災害時のリハビリテーション支援

熊本県理学療法士協会による災害時のリハビリテーション支援

 2011年3月11日に起こった東日本大震災から、早いもので5年の歳月が流れました。しかし、未だ復興途上であり多くの課題を残していることが報道されています。少しでも早く被災された方々の生活が安定され希望を持った生活が営まれることを祈念いたします。
 大規模災害への医療的支援の重要性が大きく取り上げられたのは、1995年の阪神淡路大震災において「多くの救えた命を救えなかったこと」から始まったと思います。厚生労働省は災害派遣医療チーム(DMAT)を組織し、発災直後の初動体制と救命・救助、日本医師会はその後の医療的支援を鑑みて日本医師会災害医療チーム(JMAT)を組織しました。これらは、その後の災害時に適時活動し大きな成果を挙げております。また、その他災害派遣介護(福祉)チーム(DCAT)や災害派遣精神医療チーム(DPAT)など災害時に活動するチームが生まれています。

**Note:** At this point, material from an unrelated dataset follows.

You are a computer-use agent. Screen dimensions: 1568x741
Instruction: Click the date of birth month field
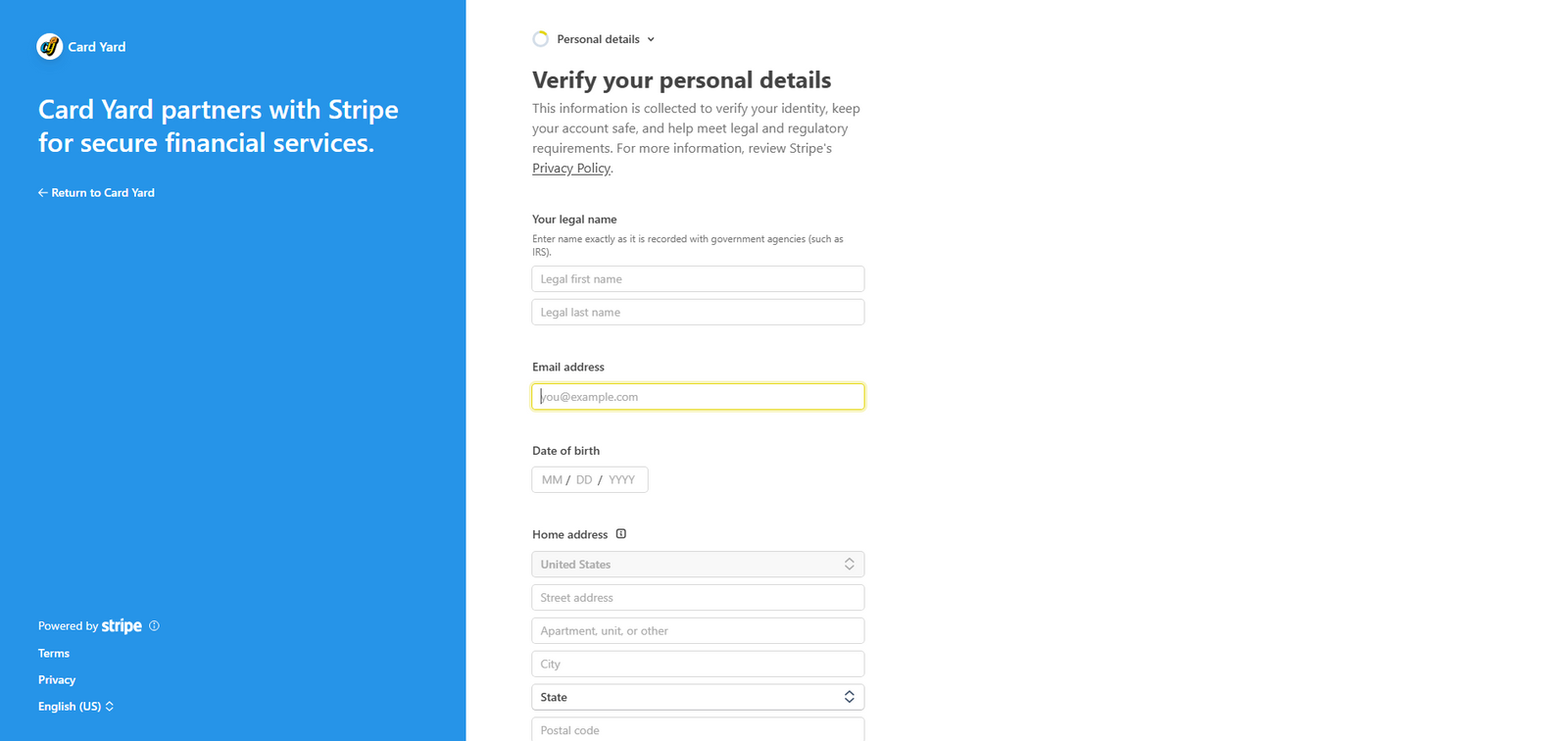pyautogui.click(x=552, y=480)
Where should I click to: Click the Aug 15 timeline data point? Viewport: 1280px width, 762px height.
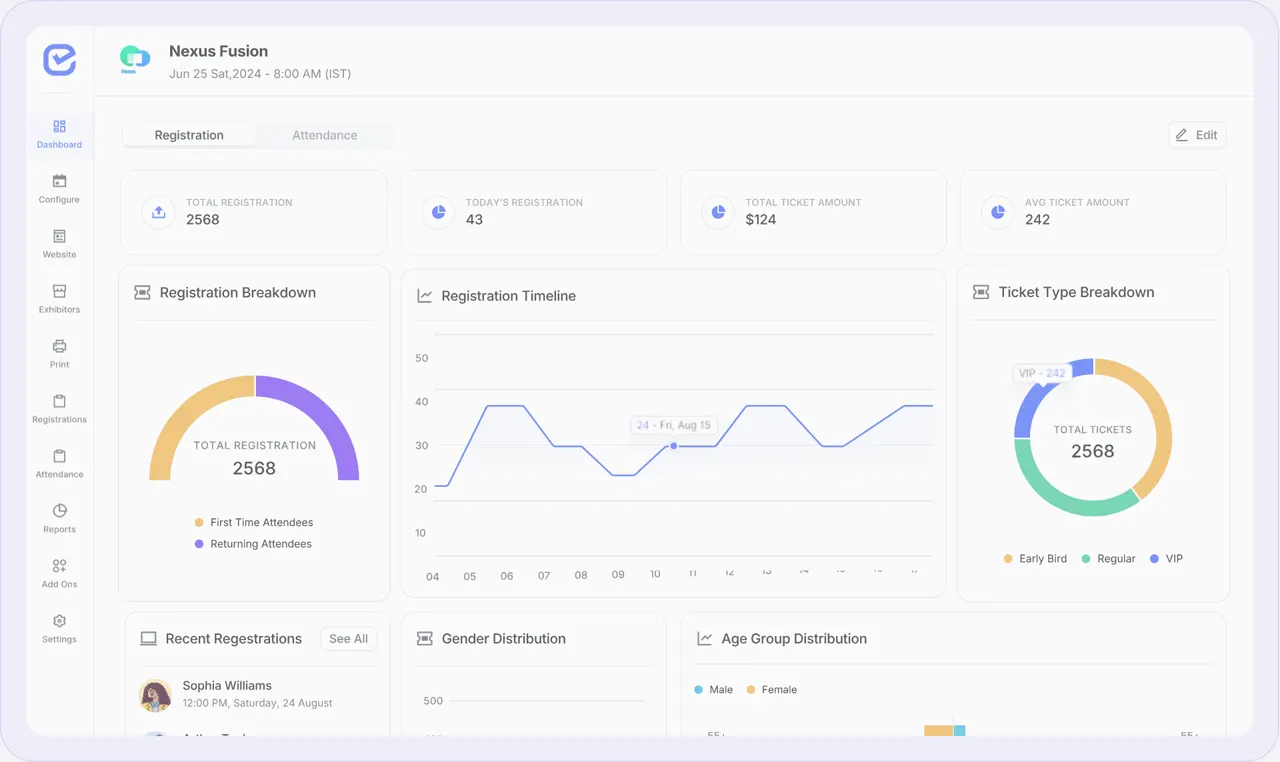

 東日本大震災では「東日本大震災リハビリテーション(リハ)支援関連10団体」がリハ支援として組織的に関わりました。この経験を通して、超高齢社会での大規模災害時は救命・救急だけでは不十分で、避難所や仮設住宅での高齢者や障害者の生活不活発病への対策を発災後早い時期から組織的に関わり、場合によっては中長期的な支援の必要性を学びました。その後、大規模災害リハ支援関連団体協議会(JRAT)と改称し全国的に災害リハ体制の整備の為に各県に災害リハコーディネーターを養成しています。熊本県でも医師を中心とした多職種による熊本県災害リハ推進協議会(Kumamoto JRAT)が組織され県内外の災害に対するリハ支援が出来る体制つくりが進められています。
 熊本県理学療法士協会は、来るであろう県内外の災害に対して備えるべく、災害リハ支援に関する啓発・普及を推進すると共にJRATやDCATで活動する理学療法士を後方支援し、また、Kumamoto JRATの事務局を拝命し多職種団体のまとめ役として活動しています。
 このHPからの発信を通して、災害時のリハビリテーション支援について認識を深めてくださいますと幸いです。